- To-do list
a) Reproduce the portion of the trigram thread between "If it's a three" and "character bigram index.", inclusive.
b) Proceed with the forum thread on byte versus character trigrams, starting after its last sentence.

- Document section
□ □ □

If it's a three byte trigram and it covers a three byte character, please explain how it could be anything other than a trigram containing a single character? If you want to cover a pair characters, you need six bytes. Which is also simply worse than the 42 bits you need to encode two Unicode code points as integers (as the author is doing now).

roca · on Aug 20, 2021

Because there are trigrams crossing the boundaries between characters.

E.g. given the bytes ABCXYZ, the trigrams are not just ABC and XYZ but also BCX and CXY. Then the question is, assuming ABC, XYZ, BCX and CXY are all present in a document, what is the probability that ABCXYZ is present in the document? If it's close to 1, then the byte trigram index is about as powerful as a character bigram index.

Of course it's also true that bigrams might be inadequately selective, but the underlying alphabet is probably larger than ASCII if it encodes to 3 bytes in UTF8.

Again I'm not arguing that trigrams-over-bytes is necessarily the best option here, just that it's simpler and a decision to do trigrams over Unicode characters needs data to justify it, and I'd love to know what that data is.

□ □ □

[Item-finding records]
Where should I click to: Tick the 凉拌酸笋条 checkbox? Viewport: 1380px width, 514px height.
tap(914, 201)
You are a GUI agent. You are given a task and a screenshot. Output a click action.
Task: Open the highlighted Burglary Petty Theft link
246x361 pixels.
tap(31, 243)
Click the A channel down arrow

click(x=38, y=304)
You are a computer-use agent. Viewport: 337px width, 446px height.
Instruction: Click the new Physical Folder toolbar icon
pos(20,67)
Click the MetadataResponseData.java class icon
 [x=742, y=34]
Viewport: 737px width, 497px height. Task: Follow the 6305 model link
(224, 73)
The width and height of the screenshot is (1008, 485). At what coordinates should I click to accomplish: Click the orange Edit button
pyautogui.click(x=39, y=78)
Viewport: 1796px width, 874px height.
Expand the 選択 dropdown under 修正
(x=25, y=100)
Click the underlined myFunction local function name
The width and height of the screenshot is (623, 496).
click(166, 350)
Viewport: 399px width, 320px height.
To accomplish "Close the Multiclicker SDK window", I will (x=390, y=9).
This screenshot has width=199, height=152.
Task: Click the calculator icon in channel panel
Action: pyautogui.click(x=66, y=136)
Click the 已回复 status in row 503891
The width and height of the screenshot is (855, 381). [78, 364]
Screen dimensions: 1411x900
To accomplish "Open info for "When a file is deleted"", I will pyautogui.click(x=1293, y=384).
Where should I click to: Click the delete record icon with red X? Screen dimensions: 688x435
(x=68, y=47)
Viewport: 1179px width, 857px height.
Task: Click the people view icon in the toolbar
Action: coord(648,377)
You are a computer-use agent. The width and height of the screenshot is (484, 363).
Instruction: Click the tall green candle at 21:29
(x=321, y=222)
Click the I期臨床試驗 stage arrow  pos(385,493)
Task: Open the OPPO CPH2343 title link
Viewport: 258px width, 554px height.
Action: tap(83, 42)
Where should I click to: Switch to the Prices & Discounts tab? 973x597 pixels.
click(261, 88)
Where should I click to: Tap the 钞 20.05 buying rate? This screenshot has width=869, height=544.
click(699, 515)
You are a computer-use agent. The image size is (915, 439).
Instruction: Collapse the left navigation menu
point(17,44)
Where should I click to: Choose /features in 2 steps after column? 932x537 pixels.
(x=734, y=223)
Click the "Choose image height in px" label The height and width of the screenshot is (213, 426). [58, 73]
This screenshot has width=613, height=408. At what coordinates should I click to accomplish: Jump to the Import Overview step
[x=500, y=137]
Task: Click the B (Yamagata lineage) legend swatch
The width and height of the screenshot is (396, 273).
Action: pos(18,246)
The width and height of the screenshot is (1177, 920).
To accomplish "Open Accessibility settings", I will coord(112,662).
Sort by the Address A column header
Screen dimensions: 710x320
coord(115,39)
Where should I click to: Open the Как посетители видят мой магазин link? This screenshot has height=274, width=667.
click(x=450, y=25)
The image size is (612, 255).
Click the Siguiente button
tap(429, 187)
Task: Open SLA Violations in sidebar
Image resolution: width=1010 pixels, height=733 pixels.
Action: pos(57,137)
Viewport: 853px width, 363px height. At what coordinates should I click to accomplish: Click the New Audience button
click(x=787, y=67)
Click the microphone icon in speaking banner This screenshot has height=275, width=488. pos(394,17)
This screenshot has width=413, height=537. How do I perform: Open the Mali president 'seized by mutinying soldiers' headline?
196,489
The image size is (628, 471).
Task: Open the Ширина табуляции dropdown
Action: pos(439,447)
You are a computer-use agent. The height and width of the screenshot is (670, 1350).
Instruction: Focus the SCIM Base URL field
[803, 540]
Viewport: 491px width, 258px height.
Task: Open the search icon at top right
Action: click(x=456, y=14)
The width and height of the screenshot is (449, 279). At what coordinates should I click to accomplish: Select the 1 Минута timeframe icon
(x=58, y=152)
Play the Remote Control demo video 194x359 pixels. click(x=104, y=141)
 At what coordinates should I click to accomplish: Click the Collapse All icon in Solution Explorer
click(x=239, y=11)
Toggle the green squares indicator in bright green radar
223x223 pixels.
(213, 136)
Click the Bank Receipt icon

□ □ □

- Written answers
a)
If it's a three byte trigram and it covers a three byte character, please explain how it could be anything other than a trigram containing a single character? If you want to cover a pair characters, you need six bytes. Which is also simply worse than the 42 bits you need to encode two Unicode code points as integers (as the author is doing now).

roca · on Aug 20, 2021

Because there are trigrams crossing the boundaries between characters.

E.g. given the bytes ABCXYZ, the trigrams are not just ABC and XYZ but also BCX and CXY. Then the question is, assuming ABC, XYZ, BCX and CXY are all present in a document, what is the probability that ABCXYZ is present in the document? If it's close to 1, then the byte trigram index is about as powerful as a character bigram index.

b)
Scaevolus · on Aug 20, 2021

Trigrams have an approximately 30% false positive rate when used as a filter for whether to skip repos.

roca · on Aug 20, 2021

That's interesting, and doesn't surprise me. When I wrote an n-gram full-text search for email 20 years ago, I used 4-grams to get the required selectivity. I imagine code could be worse because of more restricted syntax and alphabet.

However, this doesn't bear directly on the question of trigrams-over-UTF8-bytes vs trigrams-over-Unicode-chars.

Sesse__ · on Aug 20, 2021

It's entirely possible to do so, and I do it in plocate, which solves a similar problem in pretty much the same way. But it's non-ideal for case-insensitive matching (see previous comment).

benibela · on Aug 20, 2021

I use another regex library that does that and do not like it at all

Something like \w makes the regex complexity explode. It spends more time building the regex than actually matching it.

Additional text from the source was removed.